At that differential it would take AT&T about 5 to 6 years to catch up with Verizon in terms of signed TV customers though it may continue to accelerate.
What is perhaps more significant, although it may not make most headlines, is the 12.6 percent increase in consumer ARPU that Verizon FiOS clients bought. FiOS may now be developing more slowly, but it has been pushing triple play bundles and has FiOS ARPU to more than $137 per month. Although AT&T does not break out its wireline U-verse ARPU, we understand it to be considerably less than this figure, however it also said that it experienced 18.7% growth in wireline IP data
revenues due to U-Verse. AT&T also said that 75% of U-verse TV subscribers have taken a triple or quad-play option, although it has only really just launched Quad play deals.

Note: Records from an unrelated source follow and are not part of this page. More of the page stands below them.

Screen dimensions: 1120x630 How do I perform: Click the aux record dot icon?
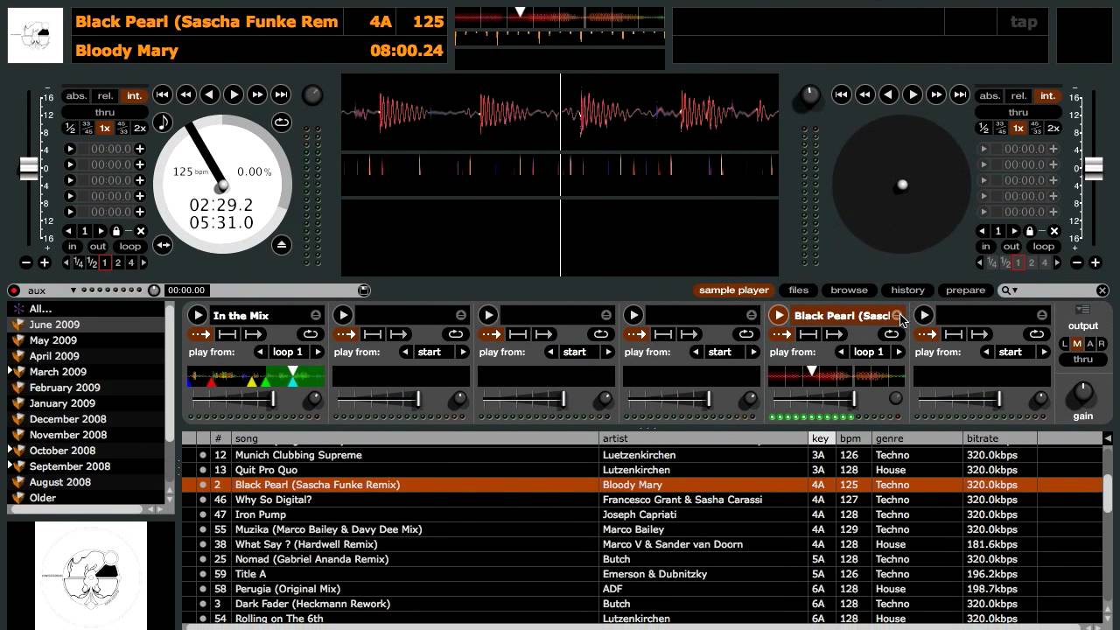[x=13, y=290]
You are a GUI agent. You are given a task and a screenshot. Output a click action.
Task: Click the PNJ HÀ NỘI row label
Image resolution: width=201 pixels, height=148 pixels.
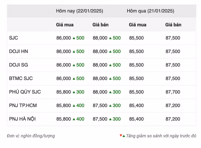click(22, 119)
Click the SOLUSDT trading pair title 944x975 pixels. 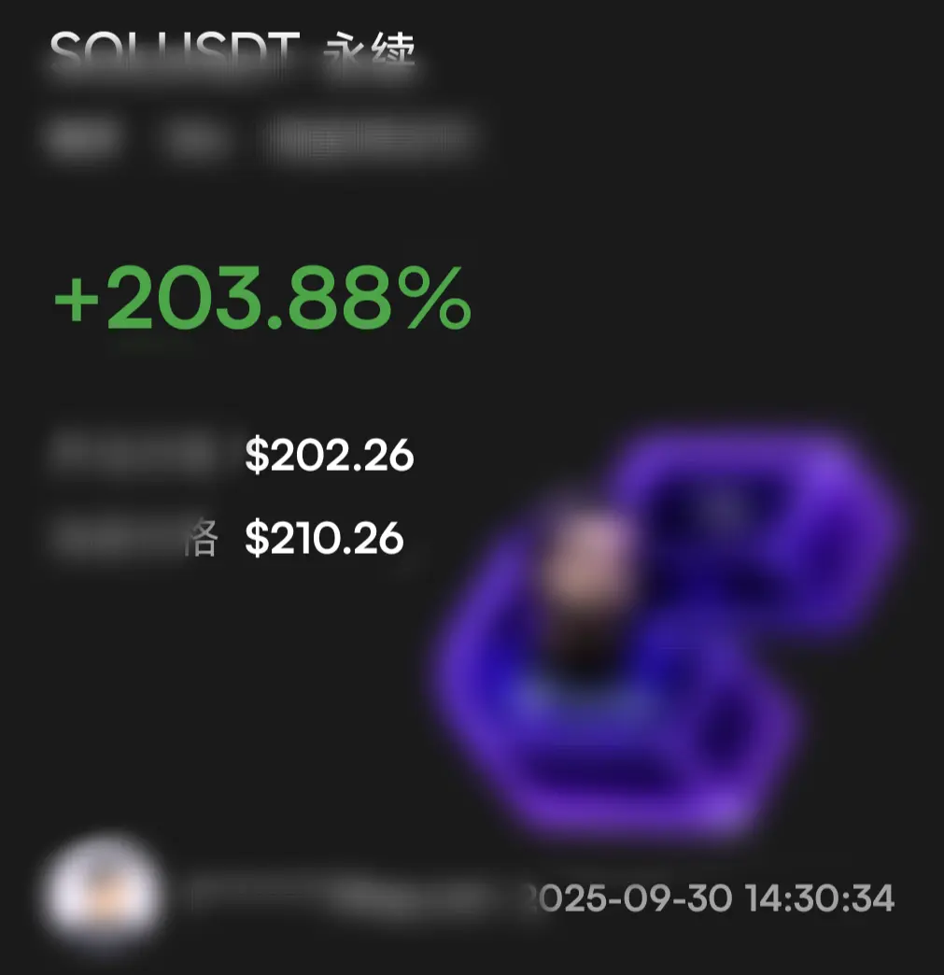[x=175, y=53]
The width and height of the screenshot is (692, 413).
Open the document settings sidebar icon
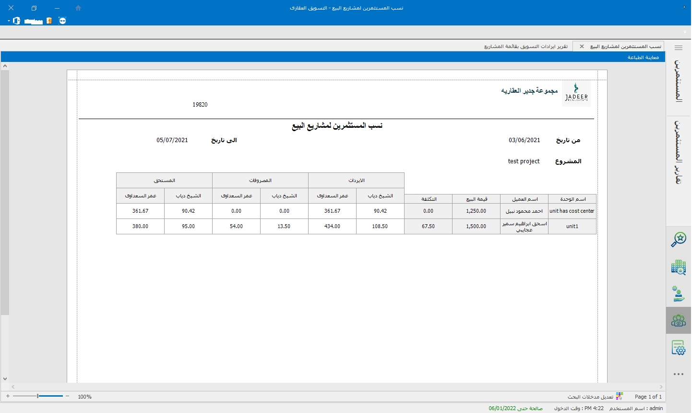[x=678, y=348]
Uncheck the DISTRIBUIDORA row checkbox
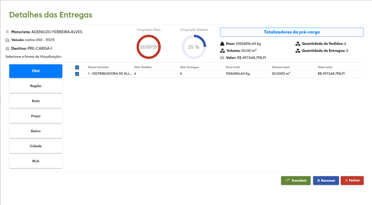 pyautogui.click(x=77, y=74)
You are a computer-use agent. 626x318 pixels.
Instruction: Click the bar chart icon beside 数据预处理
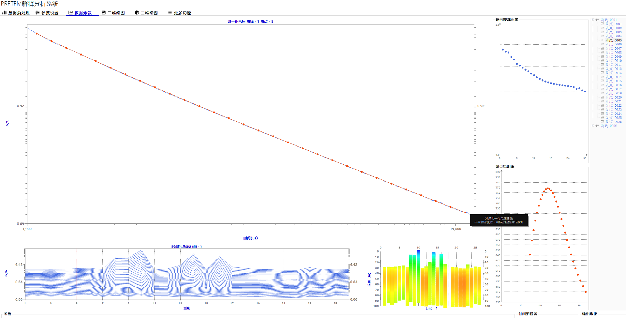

The other battleground for the two major US operators was cellular with AT&T growing 2 million to a total of 81.6 million customers, up 6.7 million over the past year, while Verizon ended on 89 million wireless customers (86.3 million retail), up 6.3% over the past year. Their mobile churn was roughly in line, with AT&T on 1.43% (a record low) and Verizon on 1.49%.
Verizon quarterly revenues were $27.3 billion up 10% over this time last year through acquisitions, and AT&T’s were $30.9 billion down 1.6%. Verizon’s net income fell 9.8% to $2.9 billion, while AT&T’s net income fell 0.4% to $3.3 billion.
Both companies continue to lose wireline revenues and customers, but both are beginning to see their huge investments in pay TV services cement their customer base and at least slow the desertions down.
At Verizon the increase in FiOS customers more than offset the decrease in DSL customers and total wireline revenues were $11.6 billion, a fall of 4.8% from a year ago which is a 0.4% smaller decline than last quarter.
At AT&T the same story was in evidence, wireline is shrinking but not as fast as it was. AT&T had 45.7 million total consumer revenue connections at the end of the third quarter, compared with 46.3 million at the end of the second quarter and 47.5 million a year ago. So it’s losing lines a the rate of about 1.8 million a year ‘ still problematically fast.
AT&T’s U-verse deployment passed more than 20 million living units while FiOS is said to pass 14.5 million. Given there are around 111 million homes in the US, there’s an awful lot more work to be done here. AT&T says that it has signed 12% of the homes that it passes, and where the service has been around for 24 months or longer this is 20%. This compares with 24.9% for FiOS TV and 28.5% for FiOS internet.